Il faut savoir que la situation culturelle de l'Allemagne du XVIIIe siècle diffère de celles de l'Angleterre ou de la France. Les professeurs et les pasteurs, à l'origine de l'Aufklärung, ne connaissent pas l'opposition entre la philosophie et la religion. Le renouveau philosophique allemand s'inscrit donc dans le cadre du christianisme. Ce renouveau privilégie la logique et la métaphysique contrairement à la France et à l'Angleterre. La bourgeoisie et la noblesse participent peu au mouvement intellectuel. Enfin, il faut noter que les gouvernements, qui contrôlent l'Université et l'Église, savent promouvoir les réformes nécessaires et accompagner le renouveau intellectuel. L'Aufklärung se soucie peu des découvertes et de la réflexion scientifiques. Il faut attendre le milieu du XVIIIe siècle pour que Newton soit reconnu ; et que les nouveaux philosophes français et anglais soient découverts.

Sommaire

[modifier] Les précurseurs

Gottfried Wilhelm von Leibniz (1646-1716) a écrit La Théodicée (1710) et La Monadologie (1714). Il affirme que Dieu, qui est la perfection, ne peut avoir créé un monde défectueux. « Il résulte de la perfection suprême de Dieu, qu’en produisant l’univers, il a choisi le meilleur plan possible où il y ait la plus grande variété avec le plus grand ordre [...] Car tous les possibles prétendant à l’existence dans l’entendement de Dieu à proportion de leur perfection, le résultat de toutes ces prétentions doit être le monde actuel, le plus parfait qui soit possible. » Leibniz défend une vision optimiste de l’univers.

[modifier] Les fondateurs

Christian Thomasius, (1655-1728), théologien, philosophe, juriste et pédagogue, est la première figure de l'Aufklärung. Il pense qu'aucune école ne peut s'attribuer le monopole de la vérité. Sans l'aide de Dieu l'homme est incapable de découvrir le vrai ni de suivre la vertu. Mais Thomasius prône la tolérance religieuse, la liberté de pensée et de dispute, la lutte contre l'autorité traditionnelle et les préjugés, l'abolition de la torture.

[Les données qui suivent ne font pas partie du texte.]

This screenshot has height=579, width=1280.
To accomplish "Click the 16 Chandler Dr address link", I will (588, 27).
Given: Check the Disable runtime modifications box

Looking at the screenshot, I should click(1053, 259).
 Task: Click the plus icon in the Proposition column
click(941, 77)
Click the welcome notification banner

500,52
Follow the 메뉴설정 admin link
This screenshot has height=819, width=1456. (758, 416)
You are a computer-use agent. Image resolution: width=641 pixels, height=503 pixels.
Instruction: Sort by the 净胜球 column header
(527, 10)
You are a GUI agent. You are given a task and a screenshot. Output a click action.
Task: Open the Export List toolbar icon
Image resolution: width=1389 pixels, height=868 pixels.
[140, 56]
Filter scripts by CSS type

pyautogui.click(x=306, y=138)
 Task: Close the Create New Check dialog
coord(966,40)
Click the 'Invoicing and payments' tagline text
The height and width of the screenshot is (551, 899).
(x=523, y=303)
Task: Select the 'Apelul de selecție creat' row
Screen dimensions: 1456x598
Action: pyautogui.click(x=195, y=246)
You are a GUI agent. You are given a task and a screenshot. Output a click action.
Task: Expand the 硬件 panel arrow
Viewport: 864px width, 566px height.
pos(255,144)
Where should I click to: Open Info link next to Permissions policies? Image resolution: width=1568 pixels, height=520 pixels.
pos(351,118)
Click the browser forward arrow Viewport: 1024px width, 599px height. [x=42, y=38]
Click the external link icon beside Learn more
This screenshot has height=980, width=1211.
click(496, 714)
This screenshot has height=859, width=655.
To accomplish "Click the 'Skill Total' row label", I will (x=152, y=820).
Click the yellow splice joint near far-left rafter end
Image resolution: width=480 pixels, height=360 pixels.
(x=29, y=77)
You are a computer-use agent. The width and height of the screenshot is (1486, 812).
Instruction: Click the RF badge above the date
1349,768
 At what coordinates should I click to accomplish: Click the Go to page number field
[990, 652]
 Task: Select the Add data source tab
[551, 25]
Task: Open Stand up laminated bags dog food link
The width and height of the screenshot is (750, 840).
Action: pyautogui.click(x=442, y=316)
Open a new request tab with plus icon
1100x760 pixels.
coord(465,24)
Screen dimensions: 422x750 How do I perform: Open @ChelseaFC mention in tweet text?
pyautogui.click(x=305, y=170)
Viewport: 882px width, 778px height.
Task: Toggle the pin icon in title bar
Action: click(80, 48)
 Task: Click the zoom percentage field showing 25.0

Christian Wolff est l'autre grande figure de l'Aufklärung philosophique. Dans sa Theologia naturalis de 1736, il adhère comme Leibniz à l’idée du meilleur des mondes possibles: « Le mal physique et le mal moral sont, dans cette série, inclus de telle sorte dans le bien que si l’on en retirait le mal on en retirerait en même temps le bien. [1]. Il s'efforce de bâtir un système philosophique logique dans lequel l'expérience joue un rôle important. L'ontologie est pour lui une discipline philosophique impôrtante en tant que science de l'être en général. D'une manière générale, en psychologie et en morale, Wolff défend la raison humaine contre toute limitation extérieure.On rencontre chez Wolff les idées fortes de l’Aufklärung: Dieu grand architecte, confiance dans l’homme, dans les capacités de son entendement, optimisme, croyance au progrès.

Jusqu'en 1740, le thomasisme et le wolffisme dominent la philosophie. Mais l'accession au trône de Frédéric II donne à l'Aufklärung un nouveau départ. En effet, le roi de Prusse est un fervent admirateur de la pensée française. Non seulement il s'entoure de penseurs français célèbres comme le marquis d'Argens, Julien Offray de La Mettrie, Voltaire ou d'Alembert, mais il réorganise l'Académie de Berlin, qu'il confie à Maupertuis. De plus, l'esprit de tolérance religieuse et philosophique du roi permet l'évolution de toute la théologie protestante.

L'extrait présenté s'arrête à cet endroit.